A woman walks with her daughter as schools reopened in Johannesburg, South Africa amid a nationwide coronavirus disease (COVID-19) lockdown in August 2020. Photo: Reuters/Siphiwe Sibeko/File Photo
New Delhi: India on Tuesday made its first shipment of a locally made COVID-19 shot to the WHO-backed equitable vaccine distribution network Covax.
“Fulfilling our commitment to help the world with COVID-19 vaccines, supplies of Made-in-India vaccine commence today for Africa under Covax facility,” Anurag Srivastava, spokesman for the Ministry of External Affairs, said on Twitter.
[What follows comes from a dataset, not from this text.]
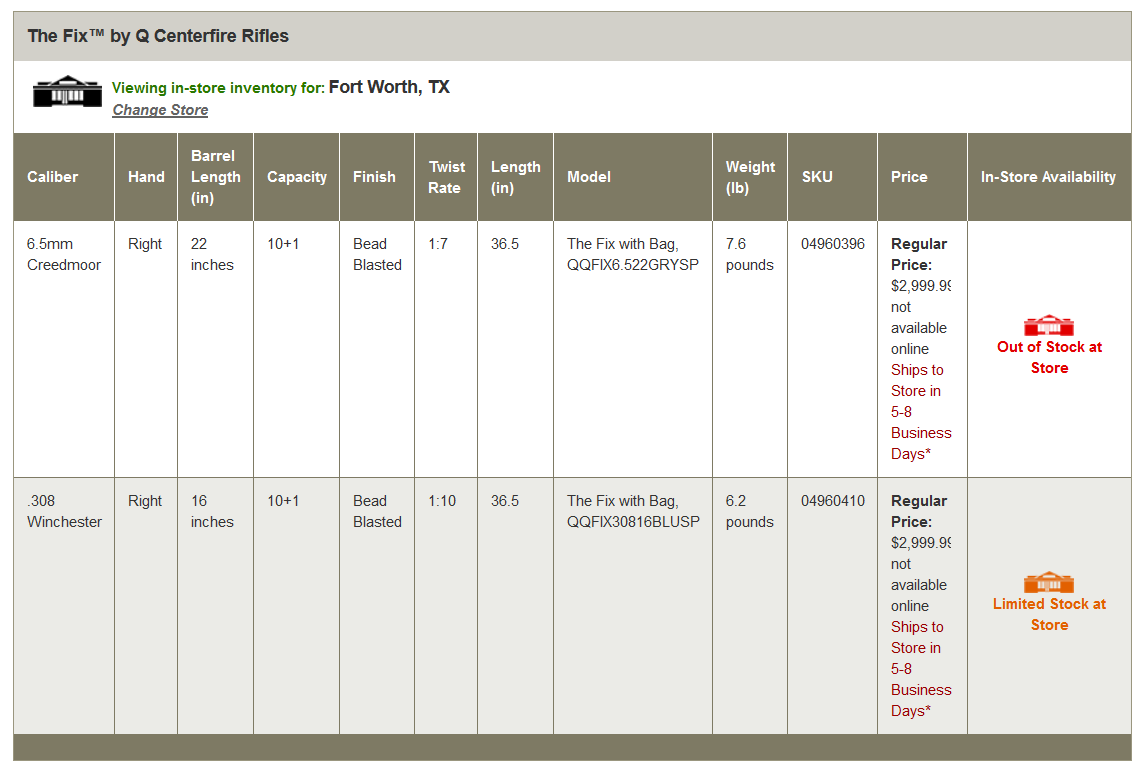
Task: Click SKU 04960410 in the second row
Action: point(832,501)

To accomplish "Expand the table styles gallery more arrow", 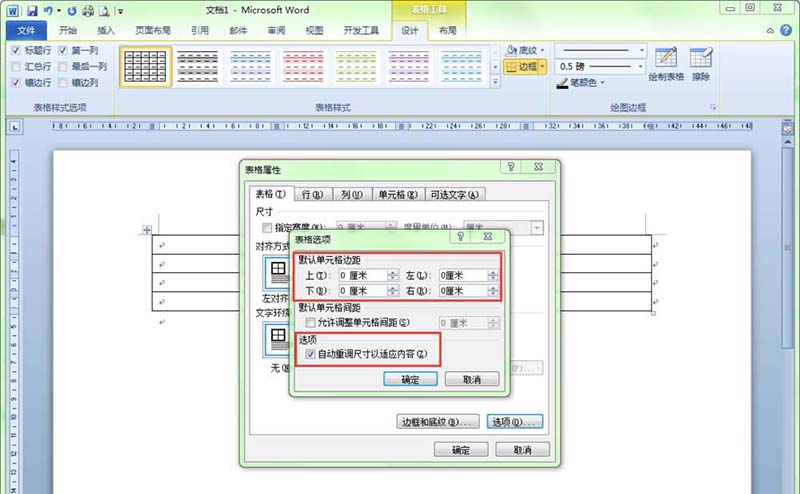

WHO paved the way for the Oxford University/AstraZeneca vaccine’s global roll-out this month by approving emergency use of the product produced by the Serum Institute of India (SII), the world’s biggest vaccine maker, and SK Bioscience of South Korea.
SII will also soon start producing the Novavax vaccine mainly for poor and middle-income countries.
Also read: How Does Africa Have Such Low Fatality Rates from COVID-19?
India, the world’s biggest maker of vaccines, has shipped over 17 million vaccine doses to more than two dozen countries – including around 6 million as gifts to partners such as Bangladesh and Nepal. For its own campaign, New Delhi has so far only ordered 31 million doses.